Ross McNab

Random thoughts and code from a
.Net software developer.

HTML5 Loves Tag Soup

There's an HTML5 feature that I haven't heard many people talking about - probably because it's entirely invisible to users and web developers. It's a feature for browser developers.

The HTML5 spec is the first to include parsing rules to generate a DOM tree from html text. You can read the full mindnumbing details of the state machine in section 8.2 of the spec.

Postel's Law

In order to understand why this is a Good Thing™ we must go back in time to the salad days of the web, when the world was a simpler place. A time before Chrome, Firefox, and IE, a time even before Netscape, when there was only one web browser - NSCA Mosaic 1.

The developers of Mosaic were great engineers, and followed the robustness principle known as Postel's Law:

"Be liberal in what you accept, and conservative in what you send"
Jon Postel, RFC 1122, October 1989

In practical terms, this meant that it didn't matter what half-arsed malformed HTML you threw at Mosaic, it would do its best to interpret it and display something to the user. Lesser engineers would have thrown up their hands, implemented a parser that bailed out at the first hint of trouble, and "Unrecoverable Parser Error" would have become as well known as "404 Not Found".

But the diligence of the Mosaic engineers caused problems for the browser developers that came after them. They had to ensure that their new browsers interpreted the nascent web's tag soup in the same way as Mosaic. It was a strange mirror image of the modern world, a world where browser developers were beholden to web authors, implementing workarounds in their browser to deal with the crazy range of inconsistent HTML.

The future

This state of affairs has persisted for 20 years. The web is still a wild untamed place, with unclosed tags, half quoted attributes, and <tr>s nested in <td>s. Every major browser has its own proprietary HTML parser, and a suite of unit tests to ensure that its workarounds are the same as every other browser's workarounds (but not quite succeeding).
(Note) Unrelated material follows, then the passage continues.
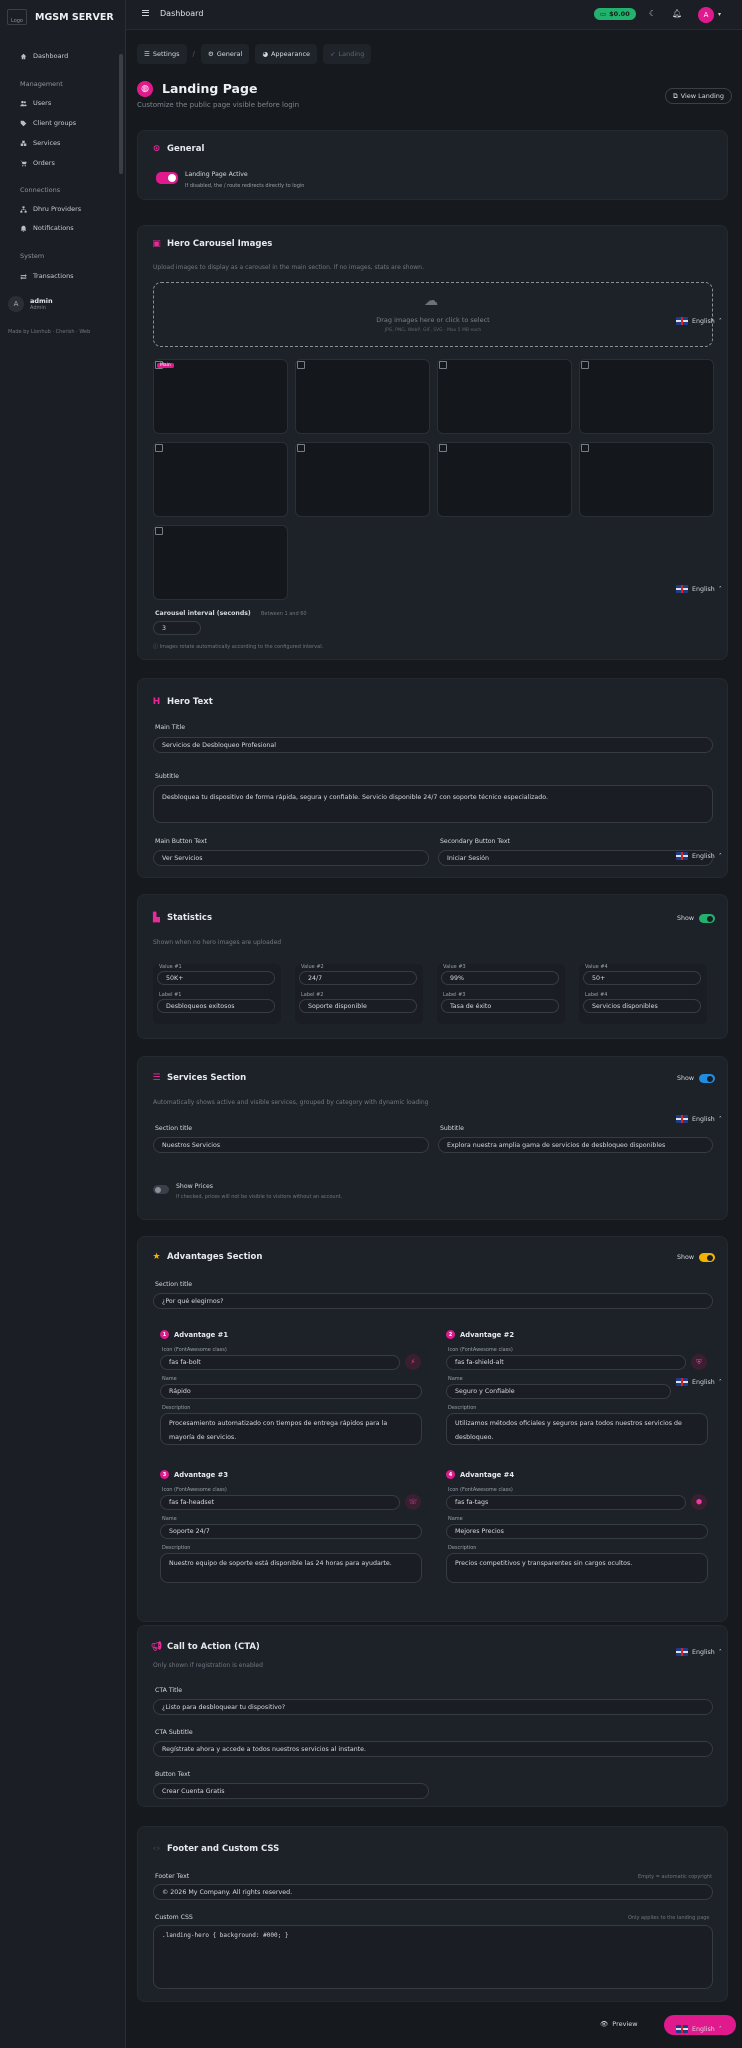 Image resolution: width=742 pixels, height=2048 pixels. I want to click on show-prices-toggle, so click(161, 1190).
Mere mortals like myself rely on libraries like Beautiful Soup and HTML Agility Pack to do the dirty work of HTML parsing. These libraries attempt to replicate the workarounds of the major browsers, but again never quite manage to exactly match any one browser's behaviour.

But finally, the HTML5 spec should change all that. There's an open source Python implementation of the parser rules, called html5lib, that's been around since 2009, and can be used as a replacement for Beautiful Soup. It's been ported to PHP, Ruby, JavaScript, and Java.

1 OK, I know Mosaic wasn't strictly the first web browser, but it was the first mass-market graphical browser.